● **What you should do**: Of the entries below, repeat exactly only those lines from the one containing "423x264 pixels." through the last line, with pictures omitted.

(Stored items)
..............................
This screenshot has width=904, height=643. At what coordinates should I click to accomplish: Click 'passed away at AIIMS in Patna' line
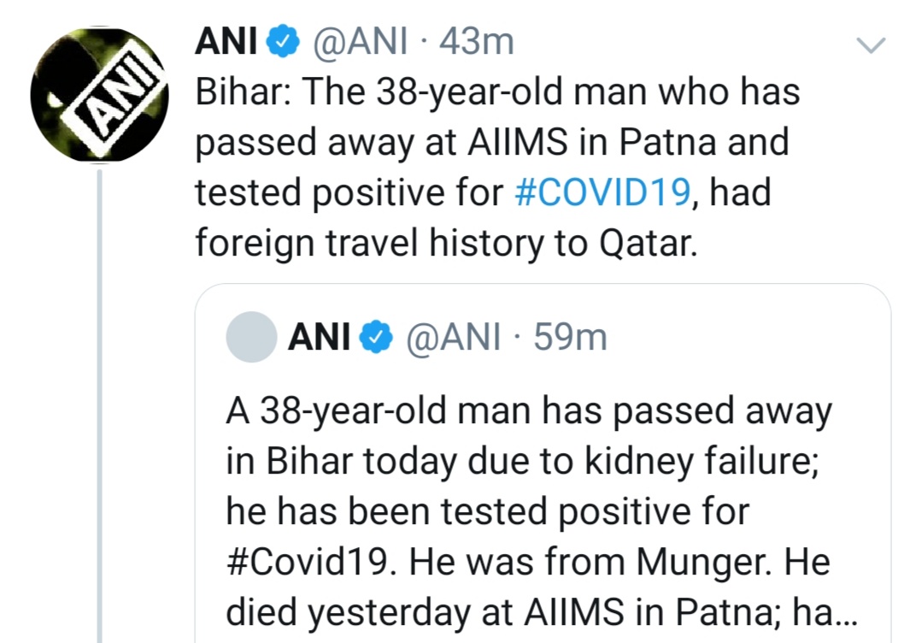tap(492, 143)
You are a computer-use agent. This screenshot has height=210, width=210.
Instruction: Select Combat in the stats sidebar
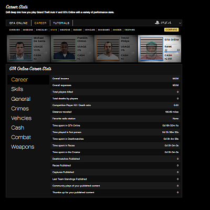(x=21, y=137)
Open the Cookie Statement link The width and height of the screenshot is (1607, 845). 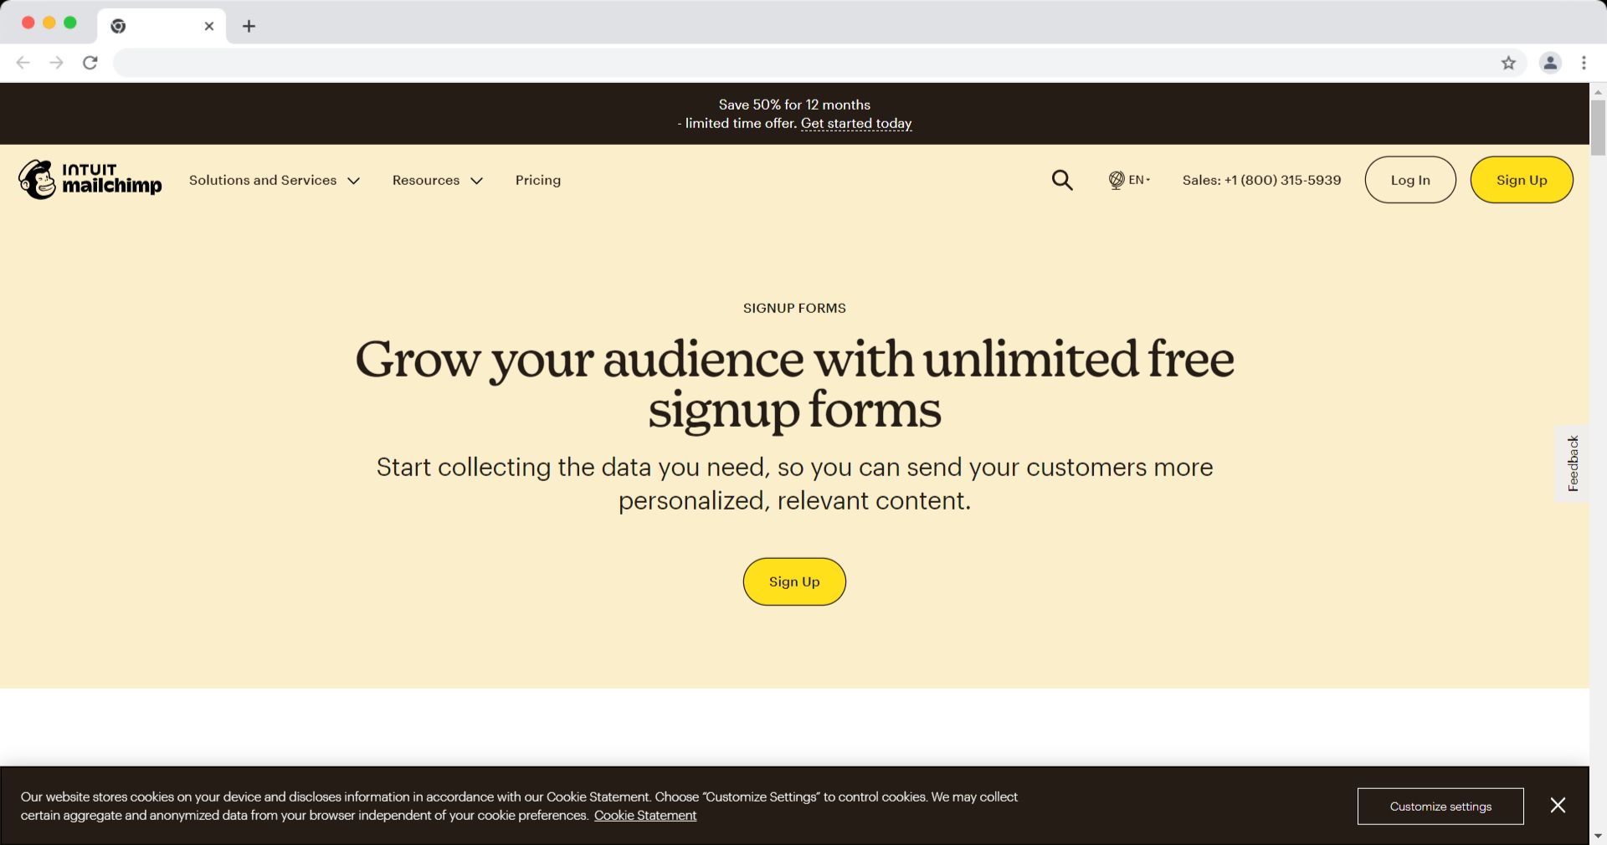click(x=645, y=816)
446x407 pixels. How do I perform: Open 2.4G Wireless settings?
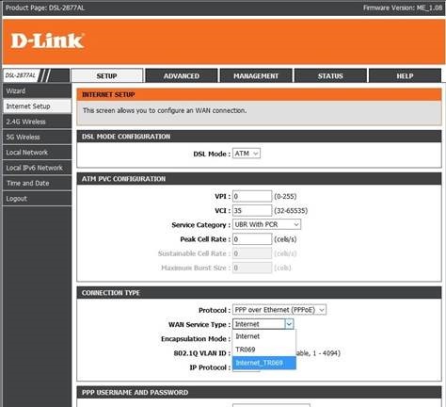(37, 122)
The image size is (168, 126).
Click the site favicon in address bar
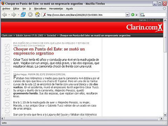[x=44, y=15]
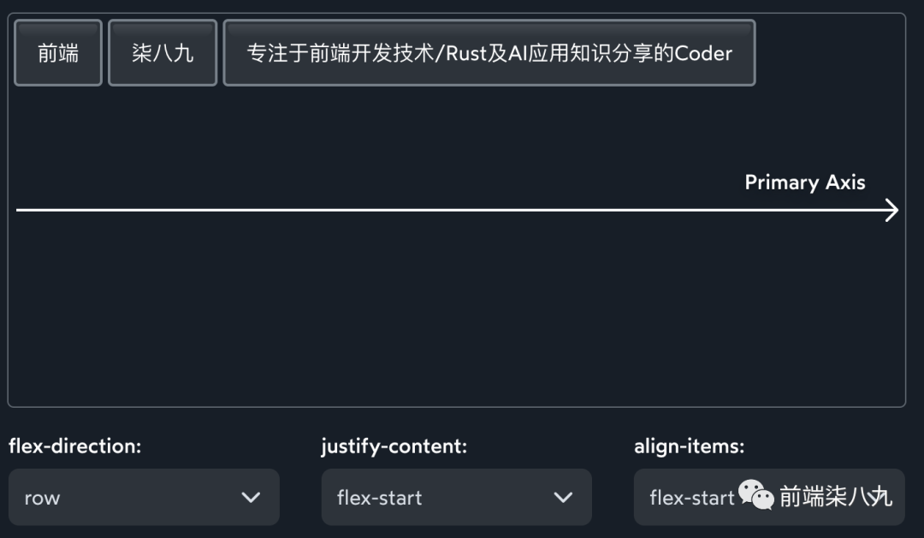
Task: Open the align-items dropdown
Action: point(768,497)
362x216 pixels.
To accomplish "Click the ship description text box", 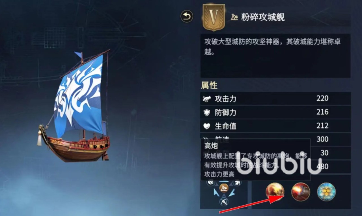I will [275, 56].
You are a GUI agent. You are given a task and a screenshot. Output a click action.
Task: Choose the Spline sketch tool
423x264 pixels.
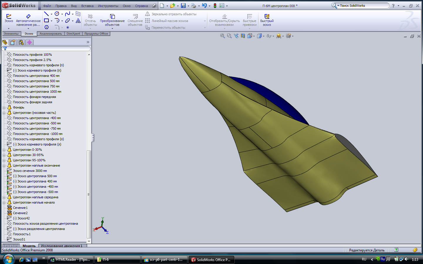pyautogui.click(x=68, y=14)
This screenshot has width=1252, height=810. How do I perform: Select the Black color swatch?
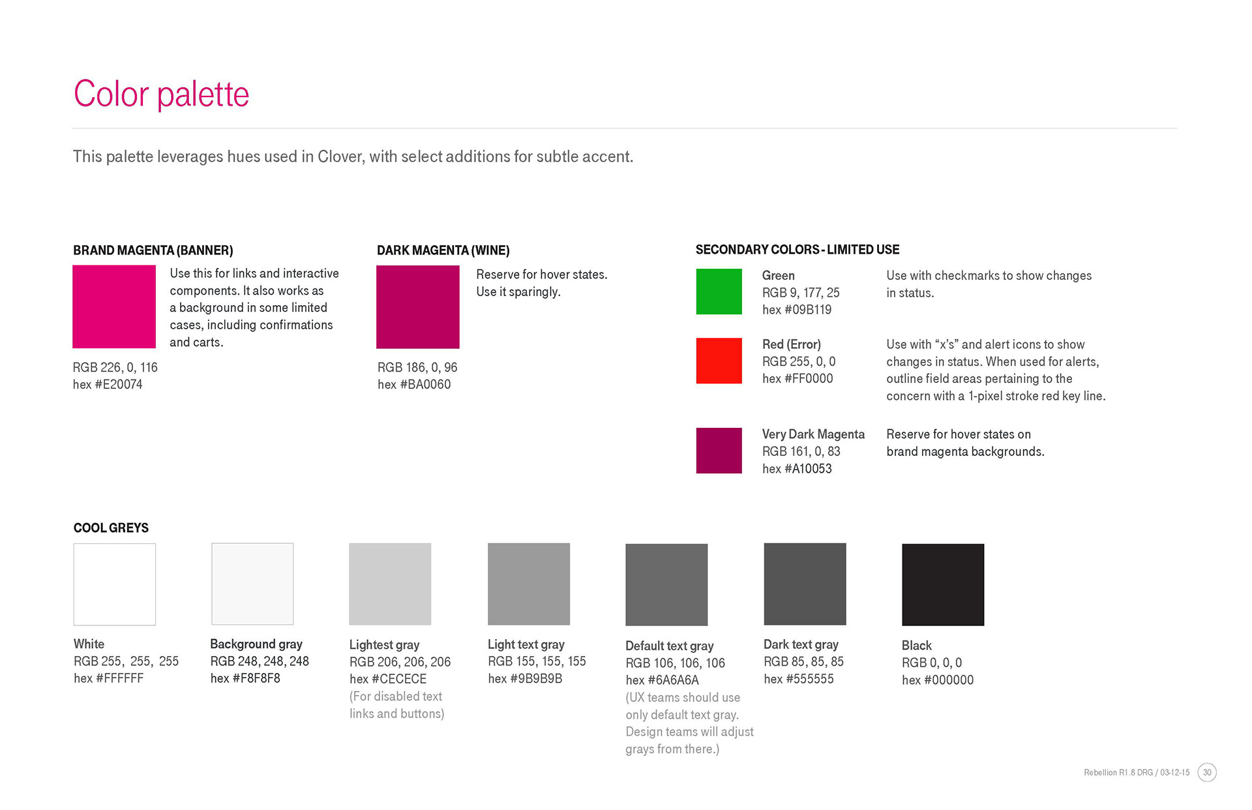(x=943, y=584)
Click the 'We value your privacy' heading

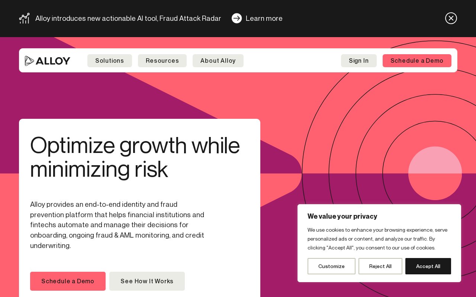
..............................
● **Solution to the exercise**:
423x264 pixels.
pyautogui.click(x=68, y=14)
This screenshot has width=1252, height=810. How do I perform: Select the Black color swatch?
(x=943, y=584)
Click the 'We value your privacy' heading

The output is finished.